In Libia la vittoria dei liberali segna la prima ‘buona nuova’ dalle rivolte arabe
10 Luglio 2012
Ottime notizie da Tripoli. Già, in base a talune indiscrezioni, le prime elezioni libere del ‘post-Gheddafi’ – volte ad eleggere l’assemblea costituente – avrebbero premiato il fronte liberale dell’’Alleanza delle forze nazionali’ (Tahalouf al-quwwa al-wataniyya), guidato dall’ex primo ministro ad interim del governo transitorio Mahmud Jibril. Il già premier avrebbe così sconfitto il fronte islamista di ‘Giustizia e sviluppo’ (Hizb al-adala wal-bina), l’ala partitica della Fratellanza musulmana, nonostante alcuni eminenti esponenti di tale cartello elettorale avessero addirittura predetto, nei giorni scorsi, la conquista del 60% dei seggi dell’assemblea.
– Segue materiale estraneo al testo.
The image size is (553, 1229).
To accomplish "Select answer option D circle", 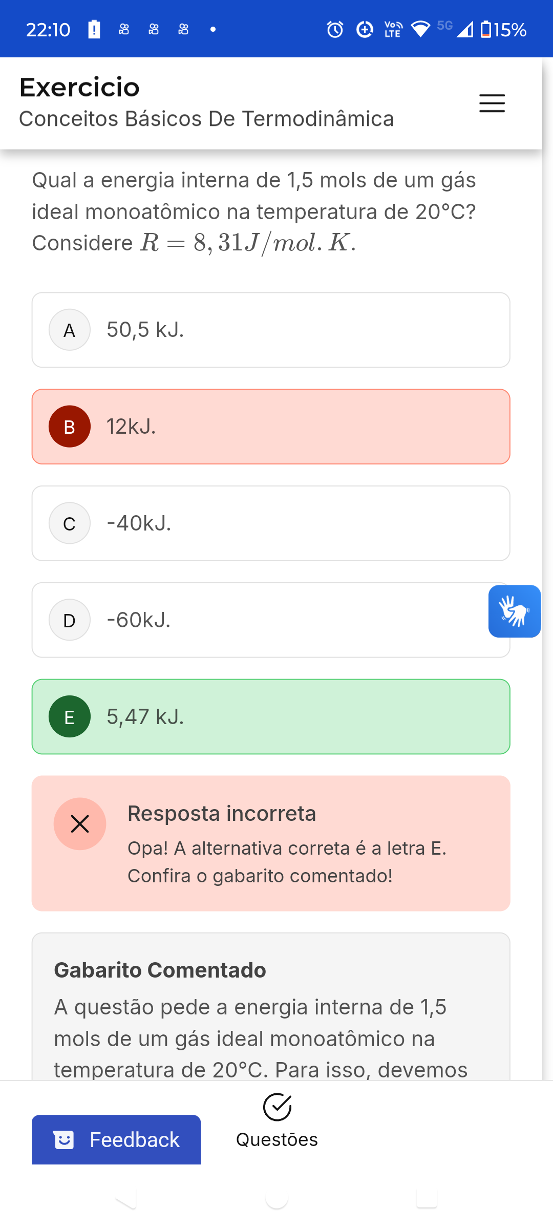I will [70, 620].
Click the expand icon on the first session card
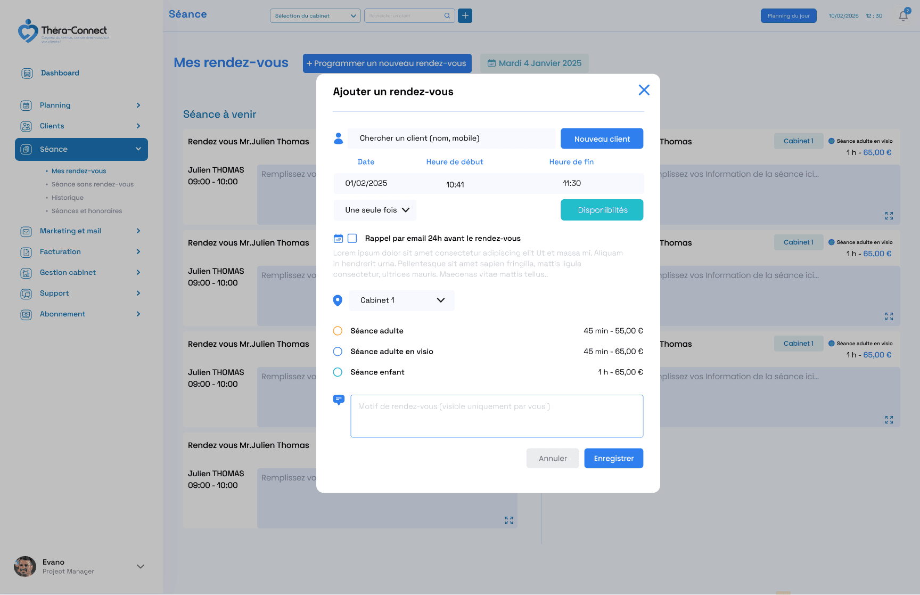This screenshot has width=920, height=595. tap(889, 216)
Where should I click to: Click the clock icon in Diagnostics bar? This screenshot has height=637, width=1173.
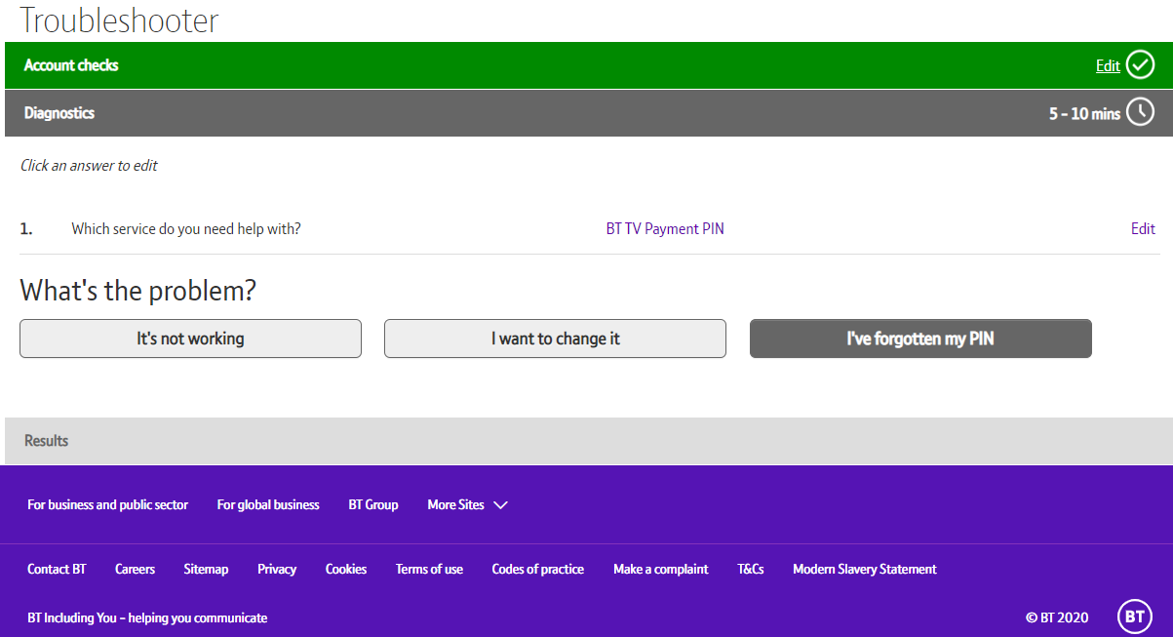click(x=1140, y=113)
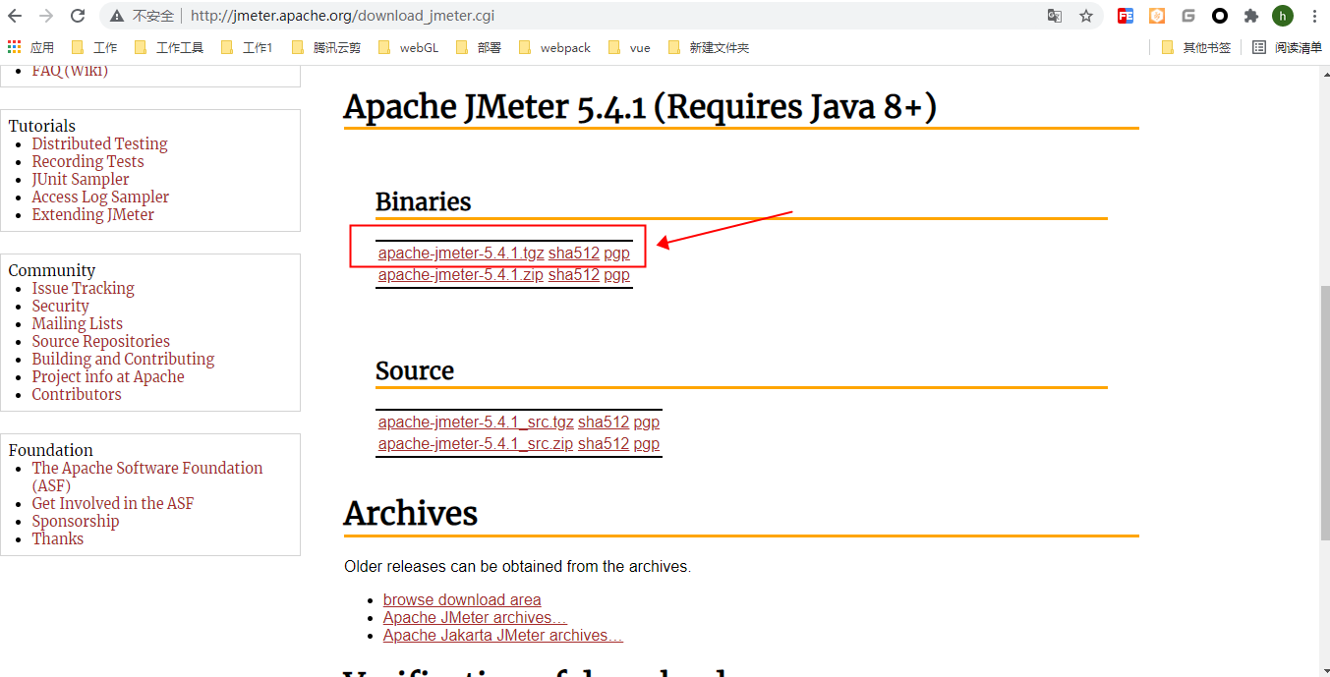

I chiari di luna, tuttavia, non erano affatto dei migliori. Anzi. Analizzando il trend delle ultime consultazioni nord-africane, non era per nulla peregrino immaginarsi un’ulteriore affermazione del fronte islamico. Non da ultimo, in questo senso, occorre rammentare il caso egiziano, più volte preso in esame da questo Quotidiano, con la vittoria – neanche troppo a sorpresa – alle elezioni presidenziali del candidato di ‘Giustizia e Libertà’, Mohamed Morsi.
La Libia, invece, sembra aver intrapreso tutt’altra direzione. Vero, stiamo parlando ancora di indiscrezioni, di rilevazioni non ufficiali. Ed è la cautela, quindi, a regnare sovrana in casa Jibril. I risultati definitivi, infatti, non si avranno prima di alcuni giorni, sebbene i rumors circolati in queste ore abbiano già indotto ‘Giustizia e sviluppo’ ad ammettere la sconfitta.
Ma cosa ha determinato la (ancora non certa, repetita iuvant) vittoria dell’alleanza liberale? Anzitutto, l’appartenenza di Jibril alla tribù libica più importante, la Warfalla. In secondo luogo, una condivisibile chiave di lettura è data dalla consapevolezza del popolo libico di volersi affidare a chi, nel corso di questo lungo e duro periodo ‘post-gheddafiano’, ha dimostrato di saper mantenere la bussola. Pur con una guerra civile in atto; pur con un inquietante vuoto politico causato dalla caduta e dal seguente regicidio del Raìs.
D’ufficiale, almeno finora, è il dato relativo all’affluenza: secondo quanto rivelato dalla Commissione elettorale, esso s’attesterebbe attorno al 60% (1.6 milioni su 2.8 degli aventi diritto). Un buon dato, frutto di un Paese da oltre 40 anni privo d’ogni genere di consultazione elettorale e di una tornata vissuta alla stregua di una festa: cortei spontanei per le strade e testimonianze fotografiche di un giorno storico per l’a dir poco embrionale democrazia libica hanno caratterizzato la due giorni del voto.
Tutto bene madama la marchesa, dunque? Non proprio. L’assemblea costituente in fieri, infatti, dovrà vedersela con altre importanti questioni di carattere politico: dei 200 seggi in palio, 120 verranno riservati ai candidati indipendenti, allo scopo di permettere alle comunità locali di essere rappresentate. Solo i restanti 80, invece, andranno alle forze politiche presentatesi. Ciò, evidentemente, potrebbe provocare un problema d’eterogeneità all’interno dell’assemblea. Ma v’è di più: in una Libia ‘somalizzata’ (ci si perdoni il neologismo, ndr), diverrà necessario affrontare il tema del rapporto – calato nel contesto libico – tra centro e periferia. In altre parole, dovrà affrontarsi l’annosa ed eterna dicotomia tra governo centrale e riconoscimento dell’autorità delle tribù locali.
Per tali motivi, basterà la caratura istituzionale (ed internazionale) di Jibril (comunque non eleggibile, ndr) ad assicurare un buon compromesso? Vedremo. Per ora tiriamo un sospiro di sollievo: dopo le affermazioni in Tunisia ed Egitto, la Fratellanza – almeno in Libia – pare non aver sfondato.